どこからか飛来した矢が、ナバクの太い首を貫いていた。その時、私は何が起こったのか分からず、数秒の間彼と見つめ合っていた。
ひゅぅ――貫かれた喉から、細く息が漏れた。
まるでスローモーションのような動きで、ナバクの身体がひっくり返った。神経を破壊された影響なのか、広げた手足の末端が、魚のようにぴくぴくと痙攣した。
「ナ、ナバク?」
彼の駆け寄ろうとした瞬間、空を切って矢が鼻先をかすめた。私はその場に釘付けになった。
矢の飛んできた方向を見た。数十メートル先の木々の奥に、男が二人、弓のようなものを携えて立っている。その姿は、ほとんど裸のようだった。
島の民族だ――こんなところで矢を使っているのは、彼らしか考えられない。理由は分からないが、私たちは彼らから攻撃を受けていた。
再び彼らが矢をつがえだした。私は荷物を放り捨て、弾かれたように森の奥へと走り出した。

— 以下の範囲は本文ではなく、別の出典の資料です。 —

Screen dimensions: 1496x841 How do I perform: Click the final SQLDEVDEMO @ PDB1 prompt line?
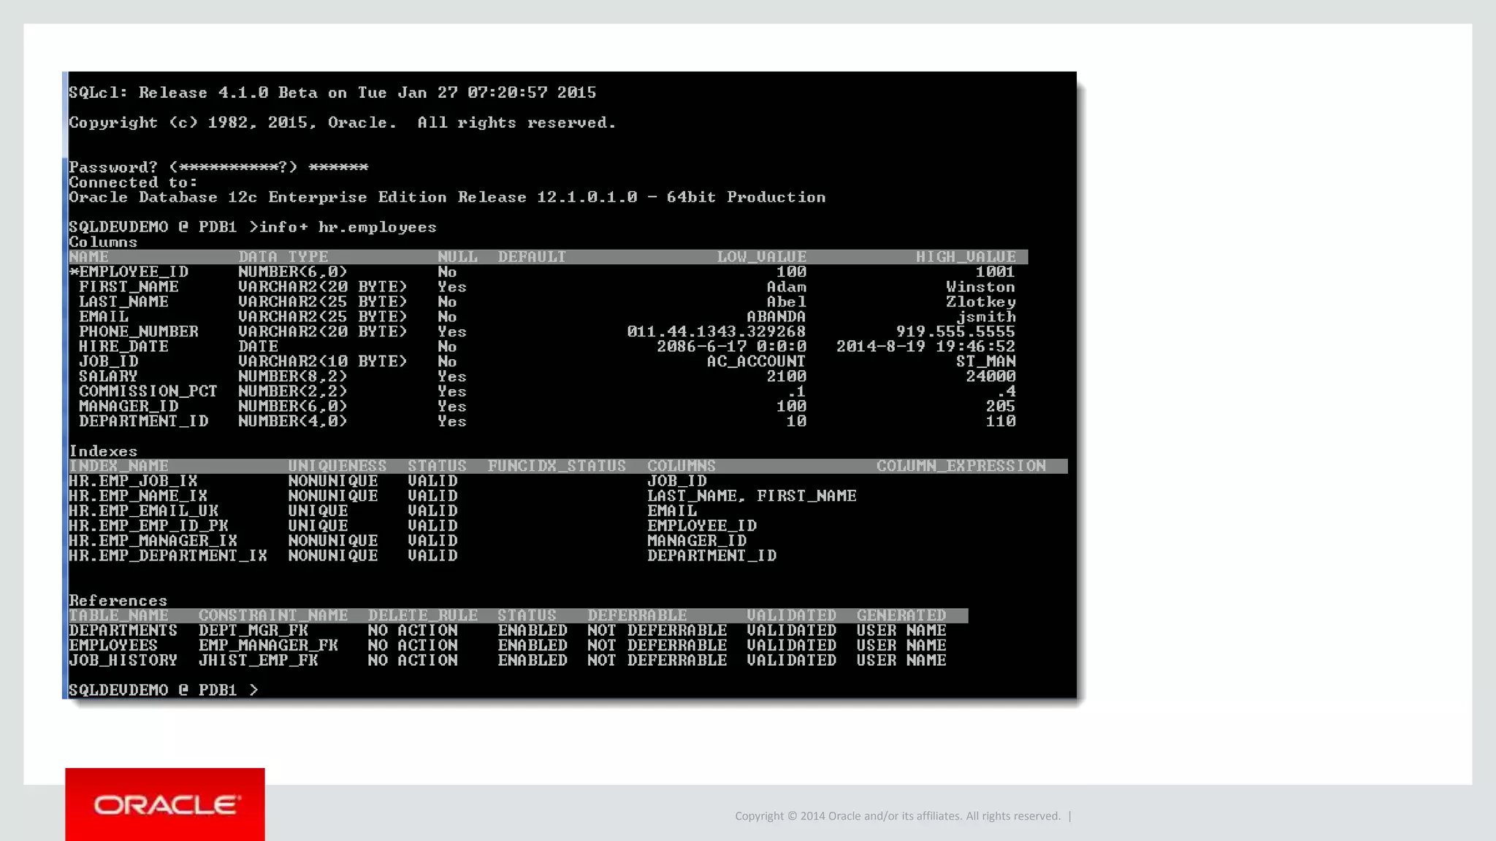[x=163, y=690]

とにかく走った。どこへ向かえばいいのか分からないまま、むしゃらに走った。死への恐怖で背骨が震え、足がもつれ、奥歯が鳴った。
どうしてこうなった。
彼らはどうしてナバクを殺したのか。どうして私まで殺そうとするのか。知らないうちに、彼らの禁忌を犯してしまったのか、はたまた、彼らは外部から来た人間と見れば、問答無用で殺してしまうのか――
疑問が頭の中で渦を巻いた。しかし、今は冷静に考える余裕はない。
ひゅう、と魔物が鳴くような音を立てて、矢が頭上を飛び越えていく。森の狙撃手たちは、ぴったりと私の後についていた。
「た、助けてくれ! 殺さないでくれえ!」
彼らに通じるはずがないのに、私は日本語で叫んでいた。子どものように泣き叫び、泥と擦り傷にまみれて森を駆け回った。
もはや魔術師の薬などどうでもよかった。新薬の開発だって、医学界の発展だって、自分の出世さえどうでもいい。
生きて国に帰りたい。安全で、言葉の通じない野蛮人などいない、平和な日本に――
その時、地面が喪失した。足元の地面が大きくえぐれ、穴のようになっていたのだが、背後の男たちを警戒していたせいで気づかなかった。
天と地が反転する。悲鳴を上げる間もなく、私は真っ暗な穴の底に落下した。そして頭部に衝撃が走ると同時に、意識が黒く塗りつぶされた。